● **What this task involves**
Where the data below has the string "computer", return the whole line.
---------- Dataset entries
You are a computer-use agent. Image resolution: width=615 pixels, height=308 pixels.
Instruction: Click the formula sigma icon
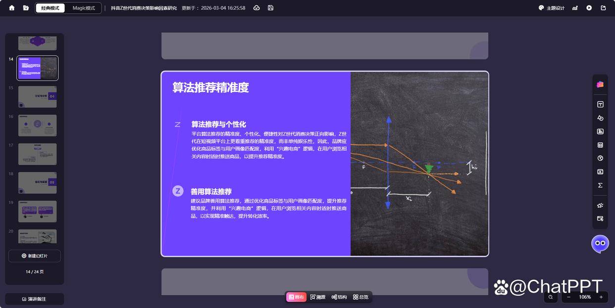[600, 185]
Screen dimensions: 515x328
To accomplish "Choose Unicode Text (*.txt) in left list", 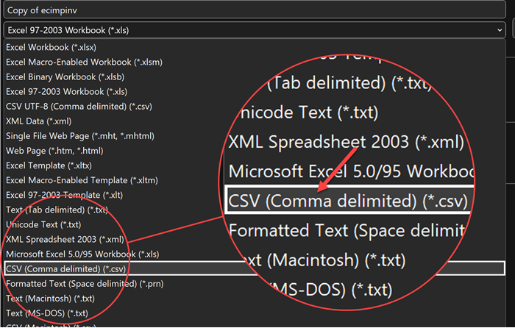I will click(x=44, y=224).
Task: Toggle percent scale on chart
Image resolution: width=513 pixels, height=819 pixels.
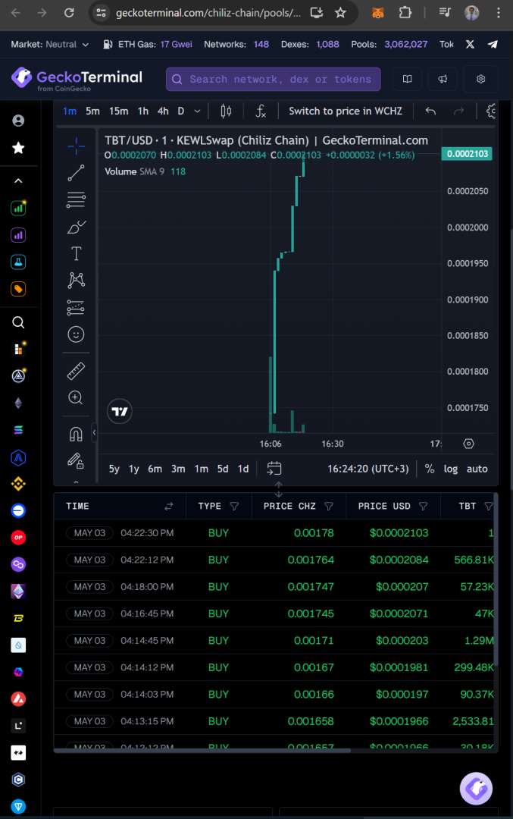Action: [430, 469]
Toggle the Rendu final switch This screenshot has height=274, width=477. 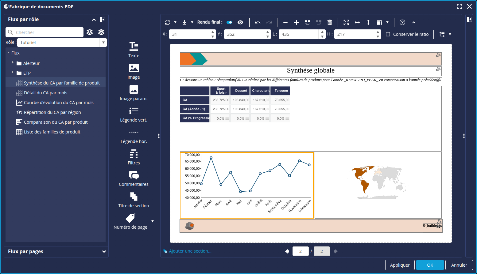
--------------------
---------- Dataset entries
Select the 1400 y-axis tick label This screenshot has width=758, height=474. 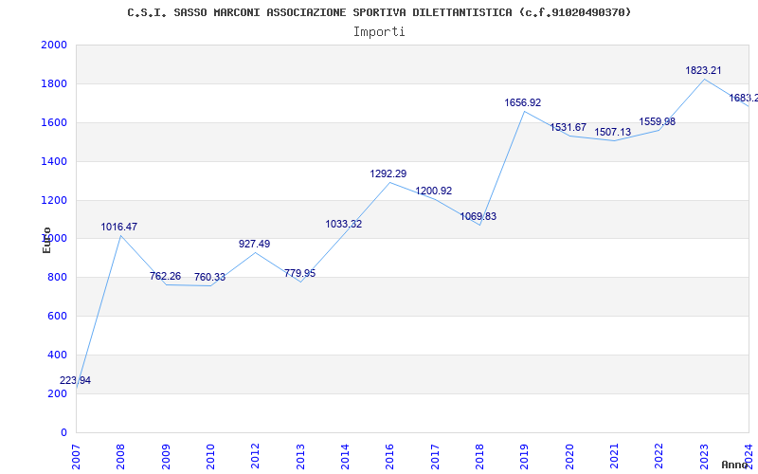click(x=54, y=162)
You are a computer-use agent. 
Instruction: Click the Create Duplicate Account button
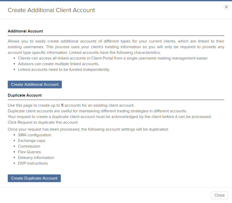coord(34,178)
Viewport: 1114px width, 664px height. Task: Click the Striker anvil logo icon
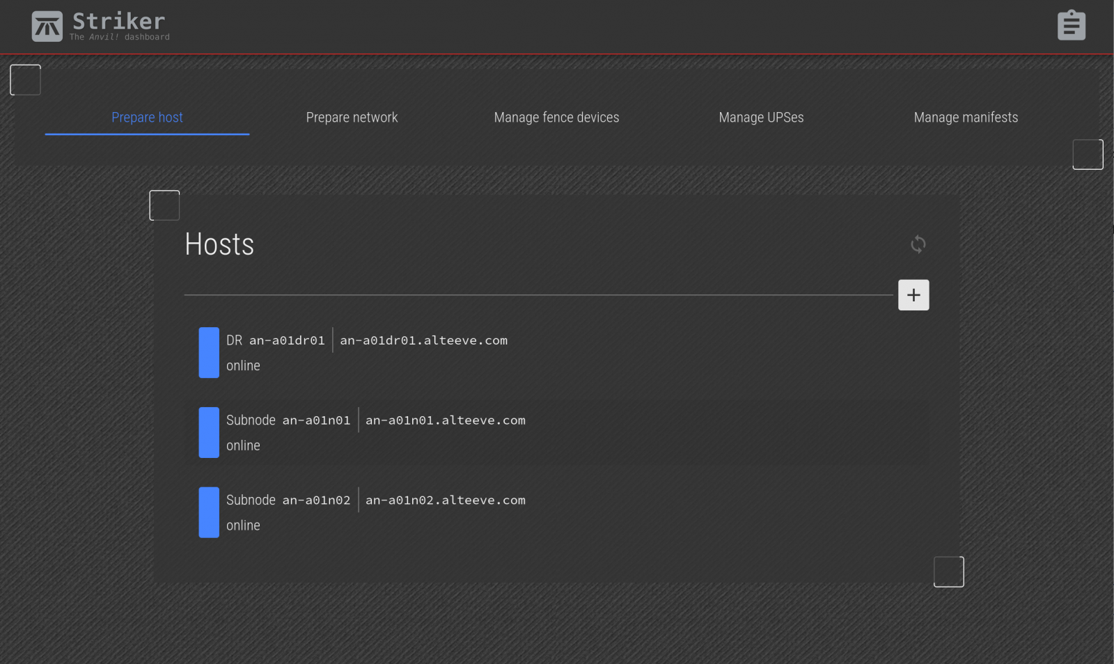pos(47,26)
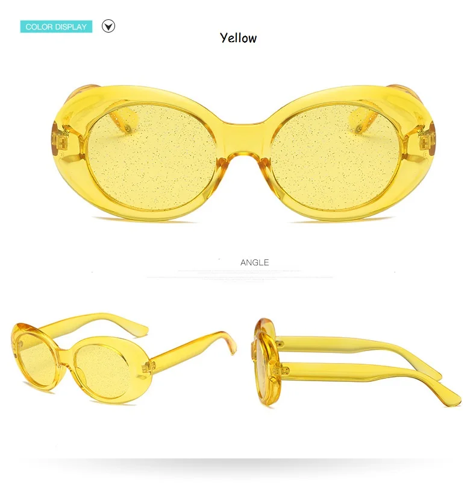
--------------------
---------- Dataset entries
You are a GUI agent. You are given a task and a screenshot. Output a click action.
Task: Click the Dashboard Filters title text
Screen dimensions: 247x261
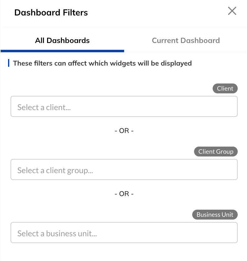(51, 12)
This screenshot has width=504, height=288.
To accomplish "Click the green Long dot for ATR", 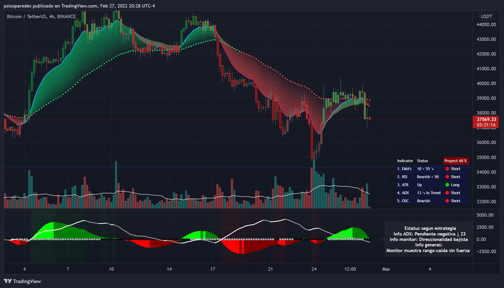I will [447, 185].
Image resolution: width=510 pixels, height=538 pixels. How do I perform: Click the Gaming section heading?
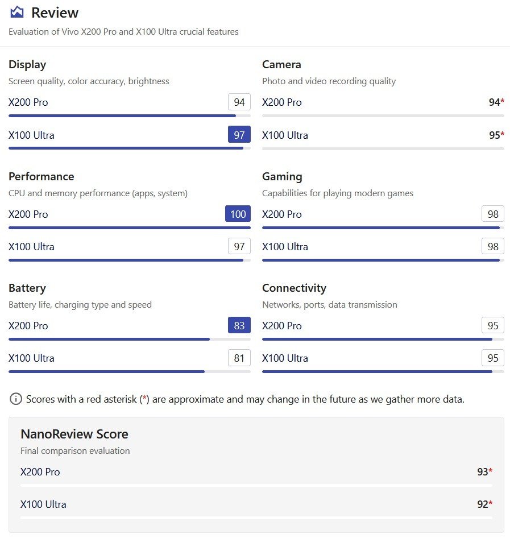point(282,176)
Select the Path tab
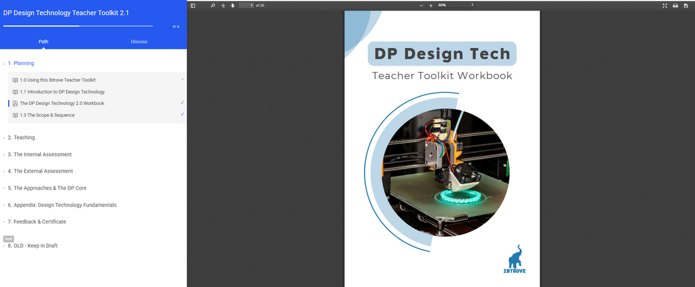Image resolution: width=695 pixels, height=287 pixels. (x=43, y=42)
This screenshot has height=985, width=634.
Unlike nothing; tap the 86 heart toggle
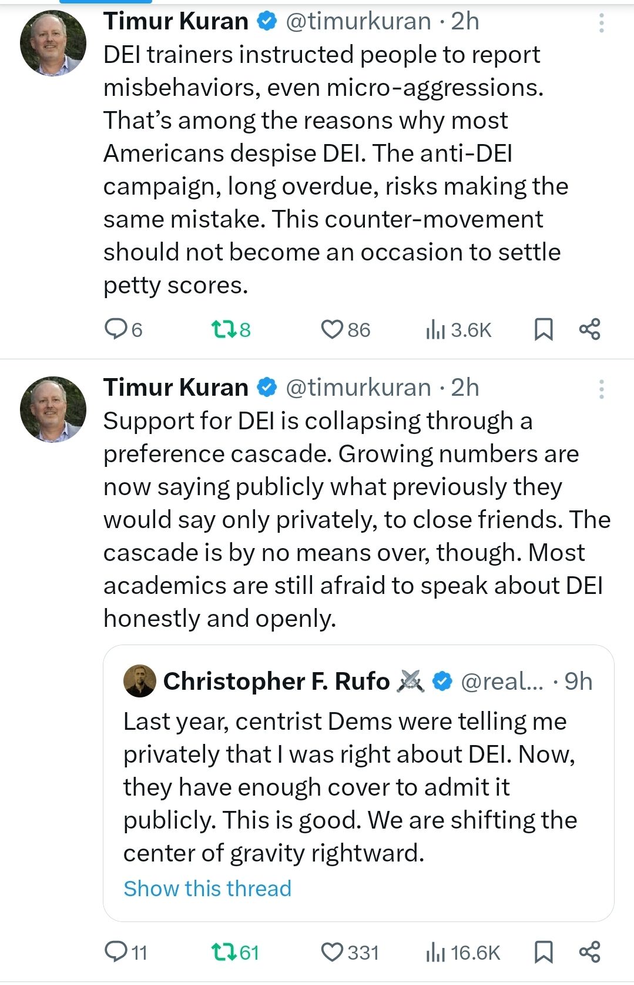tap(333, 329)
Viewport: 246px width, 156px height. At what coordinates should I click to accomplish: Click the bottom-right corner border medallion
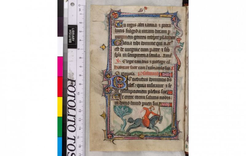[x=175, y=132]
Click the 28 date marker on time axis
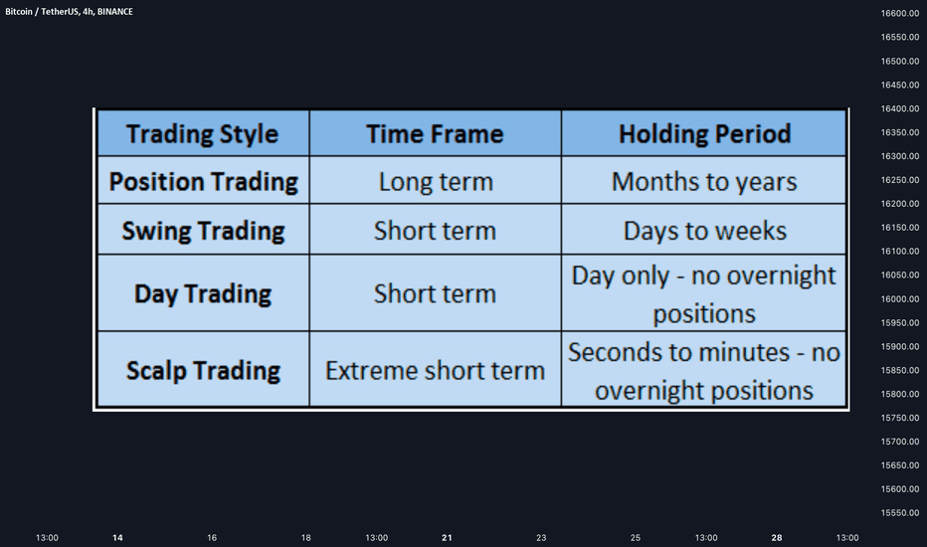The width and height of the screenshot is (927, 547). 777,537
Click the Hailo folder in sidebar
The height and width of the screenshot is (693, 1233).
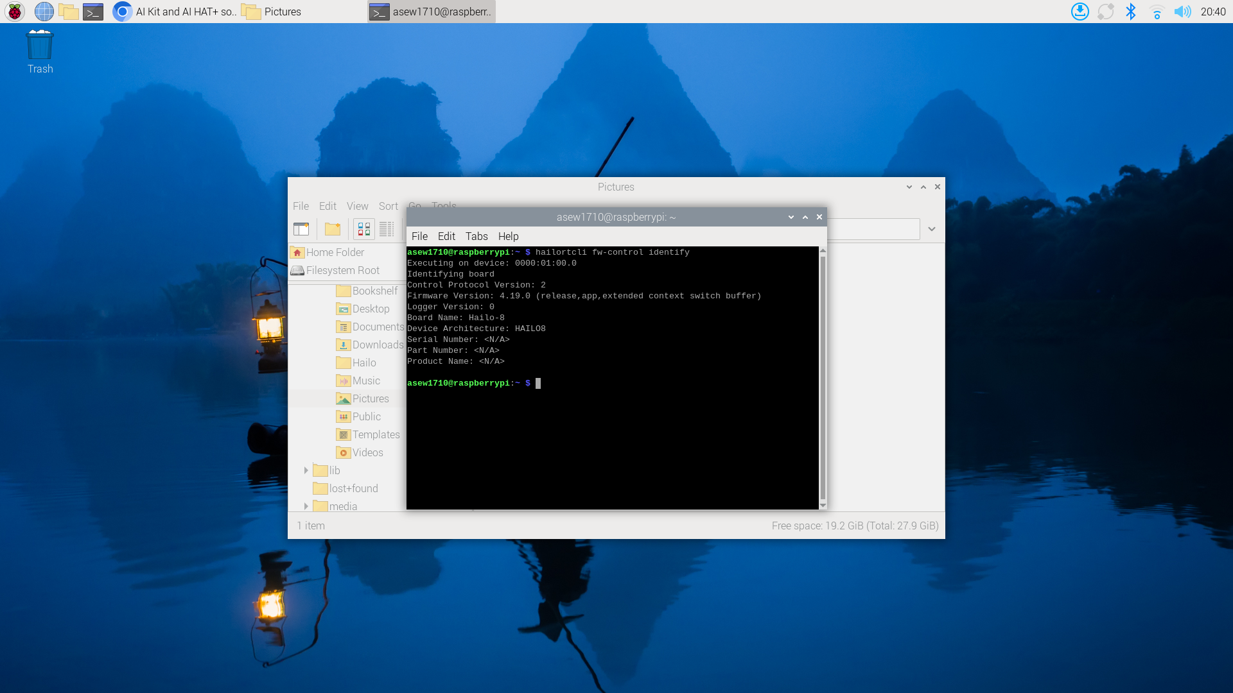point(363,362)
--------------------
● **Solution**
You are a computer-use agent. Image resolution: width=615 pixels, height=308 pixels.
You are a computer-use agent. 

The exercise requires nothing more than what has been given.